Marketta Davis, pnj.com

The dawn of naval aviation was a time of trial and error, and it was the failures that paved the way to better aviation innovations and training.

During his 37-year Navy career, Rear Adm. George “Skip” Furlong, Naval Aviation Museum Foundation Board of Trustees member, flew 32 different aircraft, each with a different story and memory.

Furlong started his Navy career at just 17 years old in 1948. It only took him nine months to get his wings, and while pilots today usually train on two aircraft, Furlong flew six different aircraft within that short period.

“Planes are much safer now than they were back then,” Furlong said. “The accident rate back then was tremendous.”

In 1954 alone, the Navy and Marine Corps accident rate was 776 aircraft and 535 aviators, according to a 2011 article written by retired Vice Adm. Robert Dunn in The Naval War College Review.

In 2000, the number of major military accidents sat at 57, according to abcnews.go.com.

Pioneers like Furlong helped to make flying safer and to advance pilot safety training.

“If we weren’t involved in a mishap back then, we saw a lot of unusual things happen,” Furlong said. “Planes just weren’t as aerodynamically sound as they are today.”

“But now, kids are better qualified and more educated.”

Furlong was never in any accidents himself, but he seemed to always be around when they happened.

Furlong remembers an operational accident that happened when he and his fellow pilot, “Cheeks” Weeks, got orders to California as “replacement pilots.” As it turned out, the Pacific fleet squadron VA-156 had lost seven airplanes and five pilots due to operational accidents.

During one specific mission, three aircraft belonging to Furlong, Weeks and their fellow pilot John Parish, were being loaded onto the USS Lexington in San Diego. The crew had never seen an F-11 and the pilots had never seen a carrier.

While out at sea the three pilots received their next assignment to the Taiwan Strait, so they were catapulted from the carrier and on their way back to Miramar in San Diego to prepare for their assignment.

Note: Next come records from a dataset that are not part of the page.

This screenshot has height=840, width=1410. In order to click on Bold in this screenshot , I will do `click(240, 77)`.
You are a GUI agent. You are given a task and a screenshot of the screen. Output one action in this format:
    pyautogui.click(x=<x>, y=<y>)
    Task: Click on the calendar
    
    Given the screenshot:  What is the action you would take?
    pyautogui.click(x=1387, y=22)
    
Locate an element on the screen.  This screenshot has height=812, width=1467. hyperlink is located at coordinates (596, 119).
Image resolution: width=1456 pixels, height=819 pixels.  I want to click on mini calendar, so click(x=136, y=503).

Somehow, Parish’s plane caught fire and he had to eject.

Furlong remembers following the flaming aircraft and seeing a young mother below, holding her baby, faint as the aircraft grazed her picket fence and crashed into the nearby canyon below.

He also remembers how Weeks followed Parish and watched him float to earth, landing in the middle of a major highway, unscathed, due to the direction of a good Samaritan below who happened to be a parachute rigger driving down the highway in his convertible.

Furlong admitted he and his fellow pilots were young, green and didn’t have as much experience then as young pilots do now.

“Training is superb now,” he said. “When kids come out of flight school, they know what they’re doing. And simulation, something we didn’t have back then, plays a big part in it. It’s as close to the real thing as you can get.”